WASHINGTON (AP) — In the Navy, a corpsman will still be a corpsman.
Navy leaders are dumping a plan announced in September to eliminate dozens of enlisted sailors' job titles, some ending in "man." They said sailors' anger over the changes had become a distraction and they will look for other ways to modernize the system.
"The bottom line is, we're going to preserve all the good, we're going to throw all the distractions overboard and we're going to move on, stay on course," Navy Adm. John Richardson, chief of naval operations, told sailors gathered in the Pentagon on Wednesday. "You showed us the way forward. ... Thanks for teaching us that lesson."
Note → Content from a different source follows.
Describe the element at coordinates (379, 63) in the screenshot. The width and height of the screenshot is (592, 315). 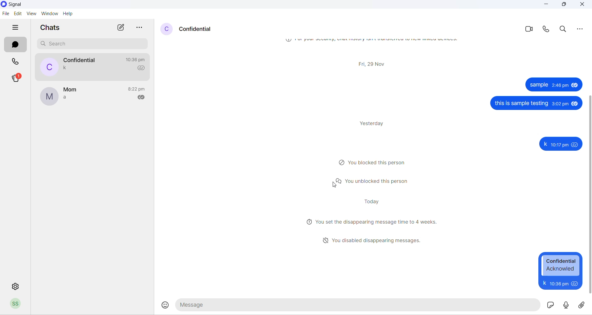
I see `Fri, 29 Nov` at that location.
The decision to drop long-held traditional titles and instead refer to sailors by their rank had signaled a sharp cultural shift for the Navy. Efforts to change titles that ended in "man" were in response to the Pentagon decision to open all combat jobs to women.
In a memo, Richardson said that modernizing the job ratings or titles was designed to give sailors more flexibility in training and assignments. Switching to names more understandable to the civilian world, Navy leaders argued, would make it easier to get jobs once sailors left the service.
But after hearing angry reactions from thousands of sailors, Richardson said Navy leaders believe they can find a way to provide better job flexibility without dropping the titles.
The memo was released Wednesday morning, and Richardson and Master Chief Petty Officer Steven Giordano, the top Navy enlisted officer, announced it in the Pentagon.
Giordano said the focus on titles had become a distraction from "our missions, our operations, our warfighting efforts."
Richardson outlined what he called a "course correction" in the memo, saying the Navy will continue to review ways to update the names.
"Modernizing our industrial-age personnel system in order to provide sailors choice and flexibility still remains a priority for us," he said. "We will need to tackle the issue of managing rating names."
The Navy called for a review of the titles in January, shortly after the Pentagon ordered that all combat jobs would now be open to women. The idea was to eliminate titles such as "chief yeoman," ''corpsman" or "boatswain's mate" — titles steeped in tradition but difficult for the public to translate or understand.
Under the plan, sailors would have been known by their ranks, such as petty officer or chief. And job titles would be made more gender-neutral.
Navy Secretary Ray Mabus, who pushed the plan, said at the time that he wanted titles to better convey the job a sailor is doing.
For example, few civilians know what a hospital corpsman does, Mabus said in June. A corpsman could be called a medic or an emergency medical technician, much like "messman" was previously changed to culinary specialist, he added.
Sailors opposing the decision launched a White House petition and gained some support from Capitol Hill. They said that while they liked the idea of more flexibility, they wanted to hold onto their traditional titles.